=== DIRECTIONS ===
Copy out the whole abstract below, about soil patterns in mountain landscapes, word for word.

Spatial distribution of soils in weathering mounbtain landscapes. EGU2013-5848

A.J.A.M. Temme

Research output: Contribution to conferenceAbstract


This contribution explores our knowledge and methods of knowledge creation about soil patterns in weathering mountainous landscapes. Knowing, and if possible predicting these soil patterns and their changes allows us to better assess the effects of a changing climate on mountain hydrology, ecology and natural hazards. These effects are expected to be both significant and negative, and a better assessment of them would allow for better informed mitigation policies. I use two new datasets of high-mountain soil variation in the Swiss Alps (122 soils) and the Colorado Rocky Mountains (24 soils) to illustrate two main points. The first is that soil studies focussed on chronosequences run the risk of underestimating total soil variation and oversimplifying soil-landscape relations. The second is that patterns of soil properties can only partly be related to soil development time and topographic position. It can be concluded that it is more difficult to predict mountain soil-patterns than soil patterns in other areas. I argue that the complex co-evolution of soils and landscapes is an important reason for this difficulty. Geomorphological history and soil development are intensely related to each other in mountainous landscapes. Landscape evolution models, or rather soilscape evolution models, where vertical soil-development and lateral landscape evolution are simulated in a coherent framework, are suitable tools to summarize our understanding of this co-evolution and the testable hypotheses that follow from this understanding. There is much interest in the development of such models, and important steps have recently been made. However, conceptual, technical and implementation difficulties remain. I show results of a prototype soilscape evolution model (LORICA) and contrast these results with a third new dataset describing 100 soils in a second, forested and topographically complex catchment in the Colorado Rocky Mountains. Results of this comparison indicate that 1) prediction of soil profiles in a topographically complex landscape remains difficult and is currently unsatisfactory, yet 2) that soilscape model outputs are already valuable independent variables in regression of soil properties.

=== RECORDED INFORMATION ===
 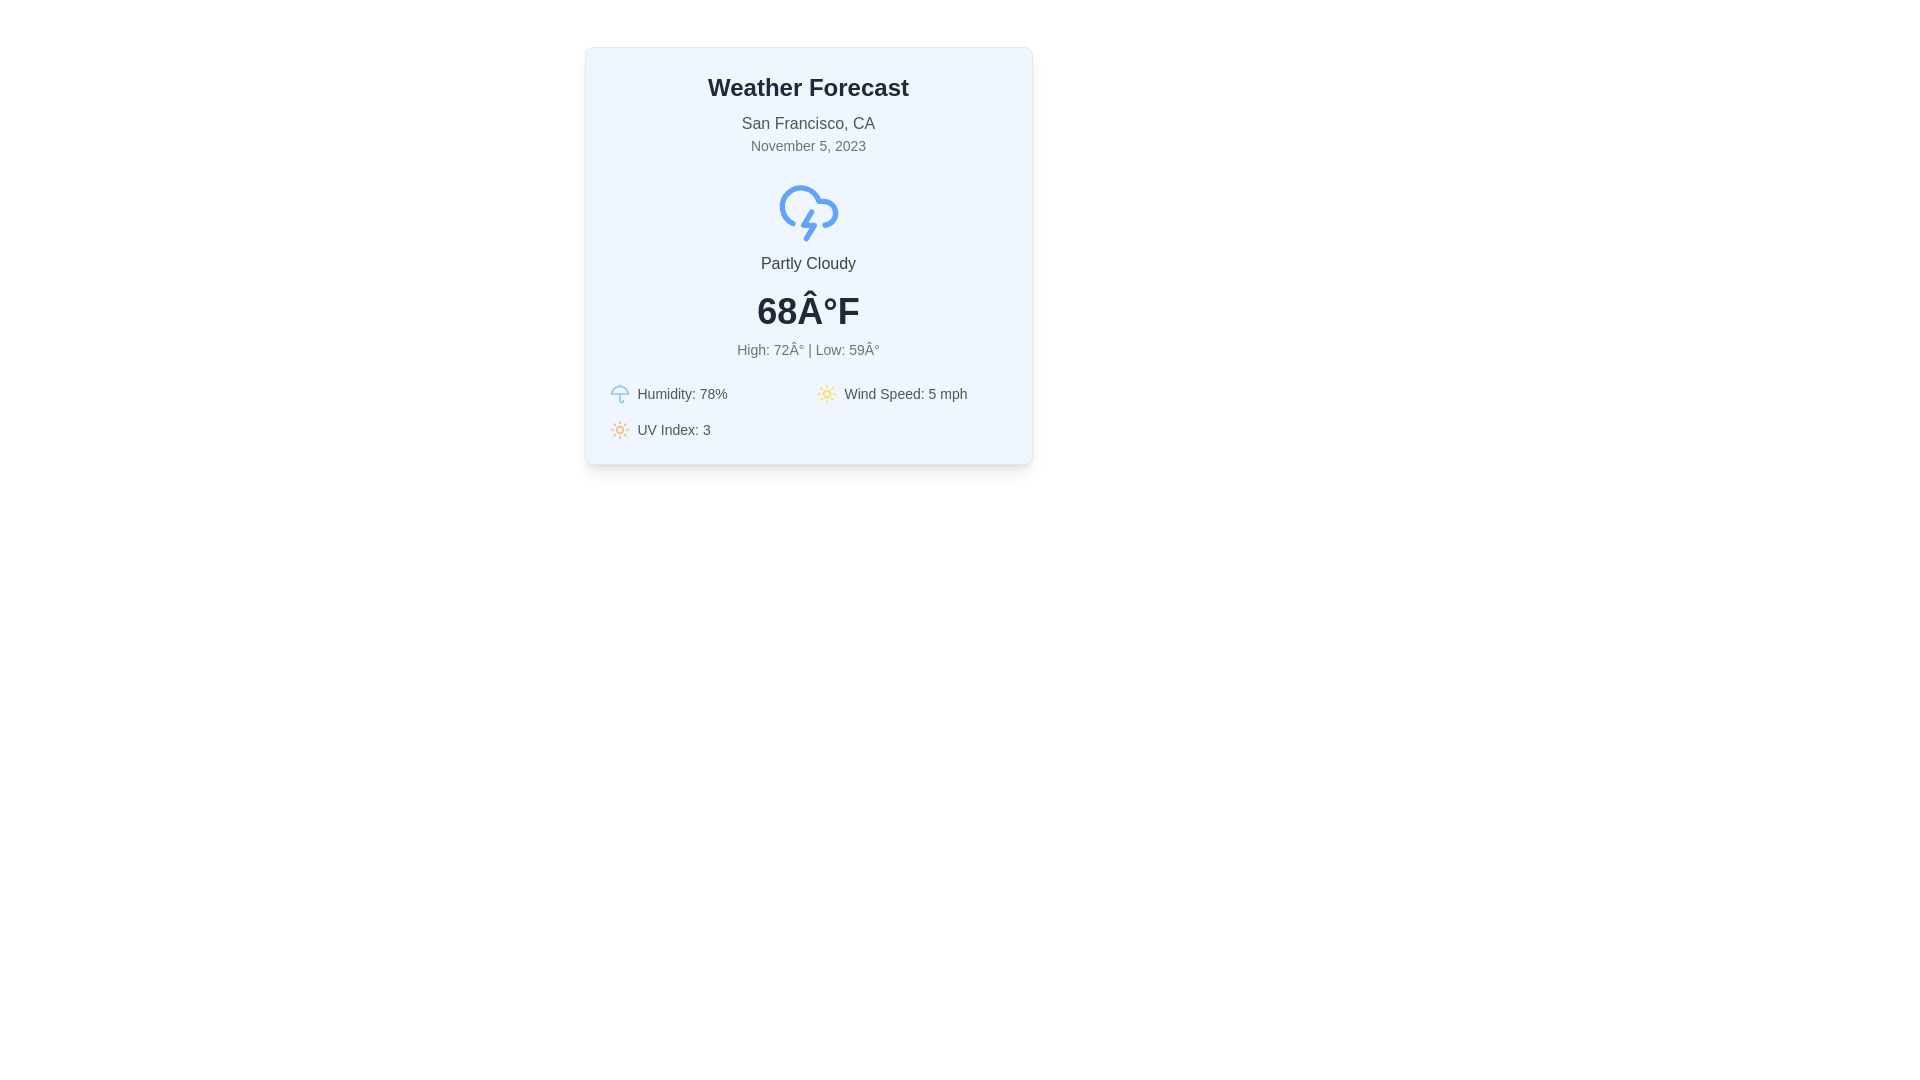 What do you see at coordinates (674, 428) in the screenshot?
I see `the UV index static text label located in the bottom-left portion of the weather forecast card, which is positioned directly to the right of a small sun icon` at bounding box center [674, 428].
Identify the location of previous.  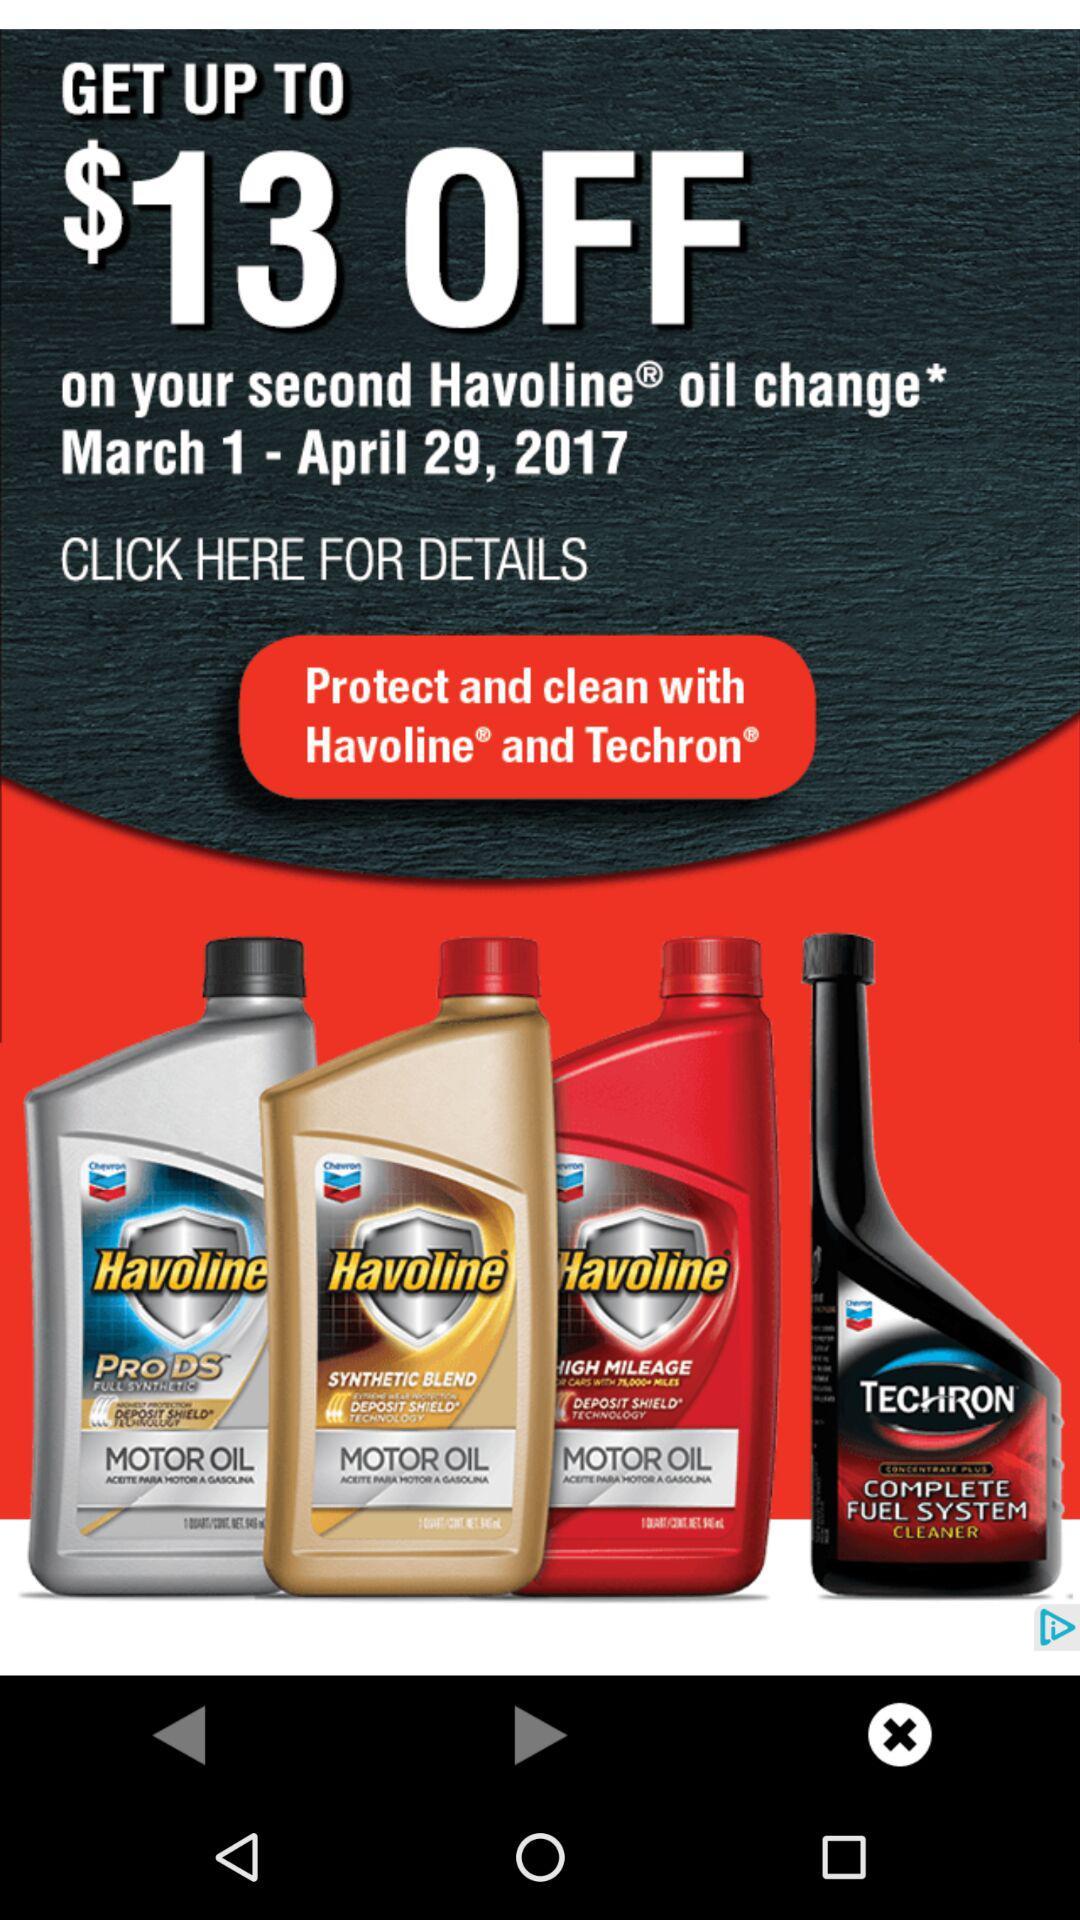
(540, 1733).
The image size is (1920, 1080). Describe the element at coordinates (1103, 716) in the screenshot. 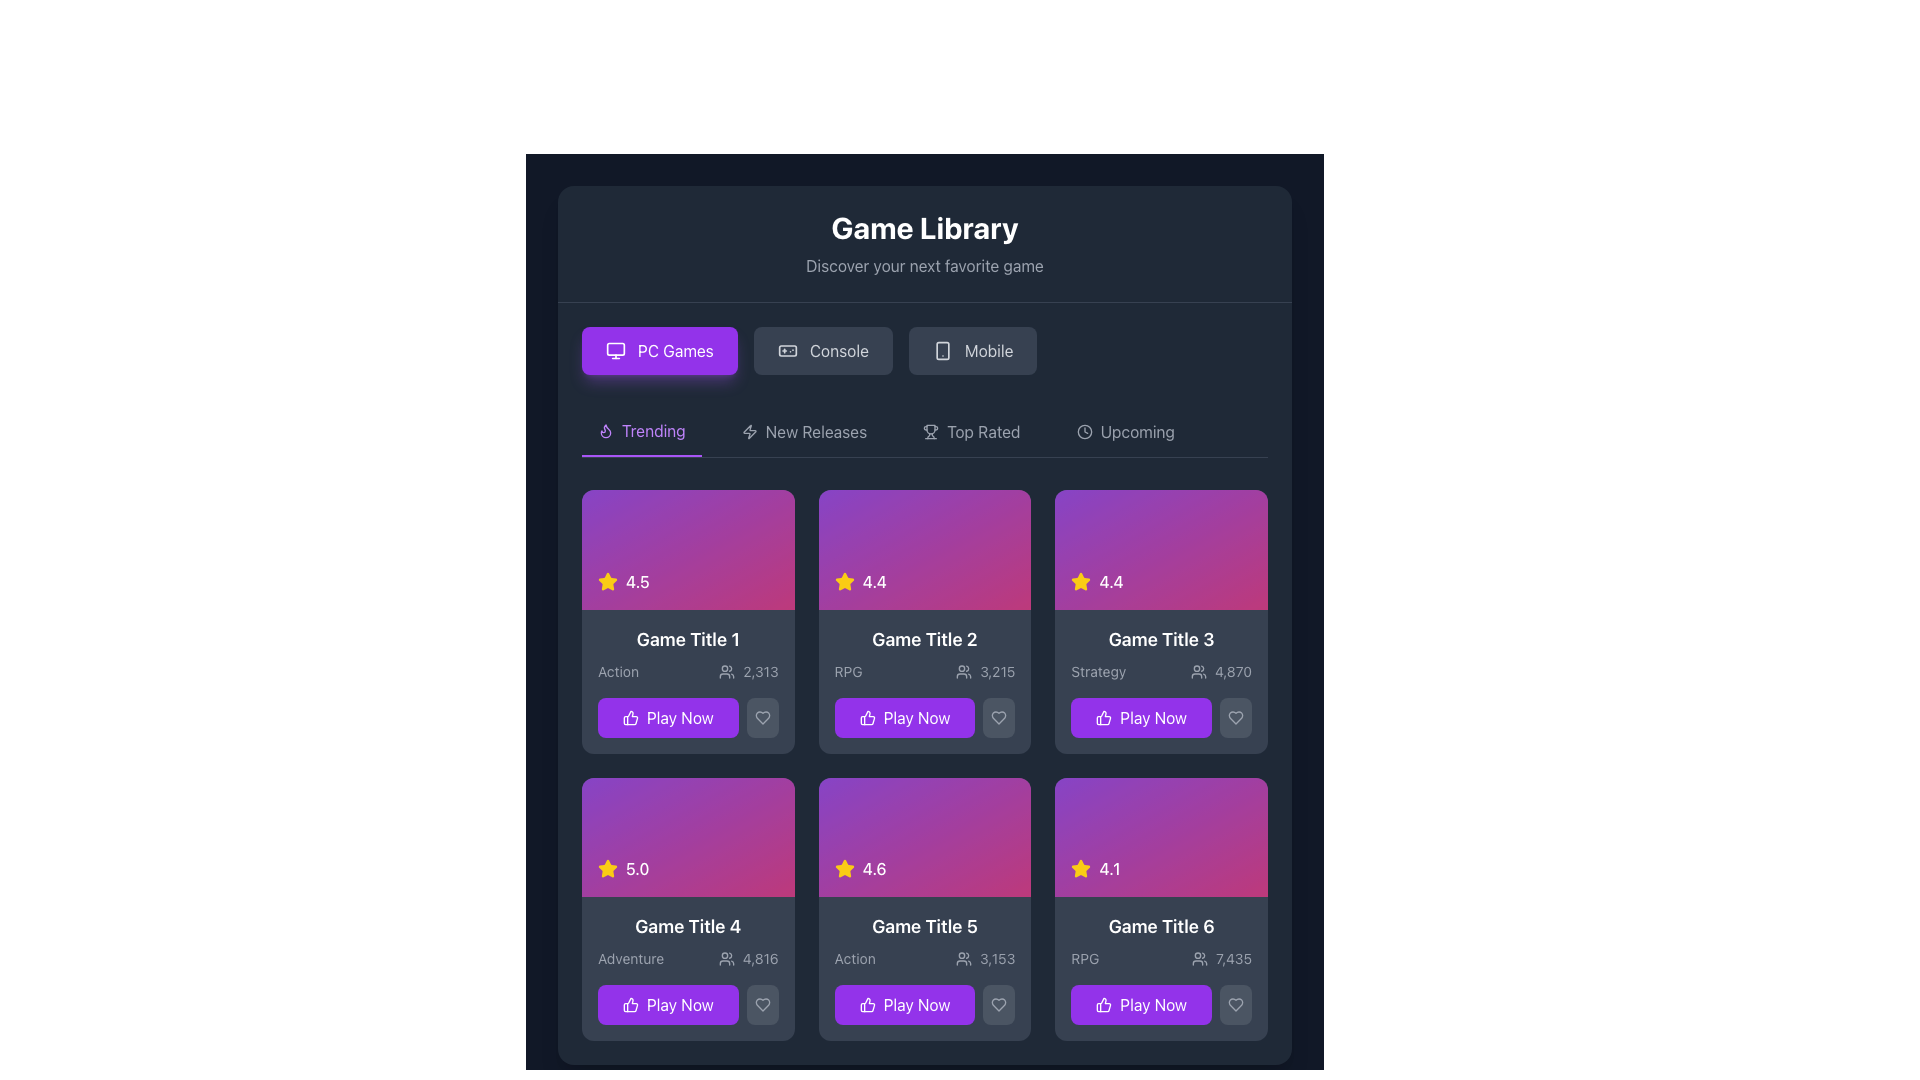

=== ANSWER AREA ===
Spatial distribution of soils in weathering mounbtain landscapes. EGU2013-5848

A.J.A.M. Temme

Research output: Contribution to conferenceAbstract


This contribution explores our knowledge and methods of knowledge creation about soil patterns in weathering mountainous landscapes. Knowing, and if possible predicting these soil patterns and their changes allows us to better assess the effects of a changing climate on mountain hydrology, ecology and natural hazards. These effects are expected to be both significant and negative, and a better assessment of them would allow for better informed mitigation policies. I use two new datasets of high-mountain soil variation in the Swiss Alps (122 soils) and the Colorado Rocky Mountains (24 soils) to illustrate two main points. The first is that soil studies focussed on chronosequences run the risk of underestimating total soil variation and oversimplifying soil-landscape relations. The second is that patterns of soil properties can only partly be related to soil development time and topographic position. It can be concluded that it is more difficult to predict mountain soil-patterns than soil patterns in other areas. I argue that the complex co-evolution of soils and landscapes is an important reason for this difficulty. Geomorphological history and soil development are intensely related to each other in mountainous landscapes. Landscape evolution models, or rather soilscape evolution models, where vertical soil-development and lateral landscape evolution are simulated in a coherent framework, are suitable tools to summarize our understanding of this co-evolution and the testable hypotheses that follow from this understanding. There is much interest in the development of such models, and important steps have recently been made. However, conceptual, technical and implementation difficulties remain. I show results of a prototype soilscape evolution model (LORICA) and contrast these results with a third new dataset describing 100 soils in a second, forested and topographically complex catchment in the Colorado Rocky Mountains. Results of this comparison indicate that 1) prediction of soil profiles in a topographically complex landscape remains difficult and is currently unsatisfactory, yet 2) that soilscape model outputs are already valuable independent variables in regression of soil properties.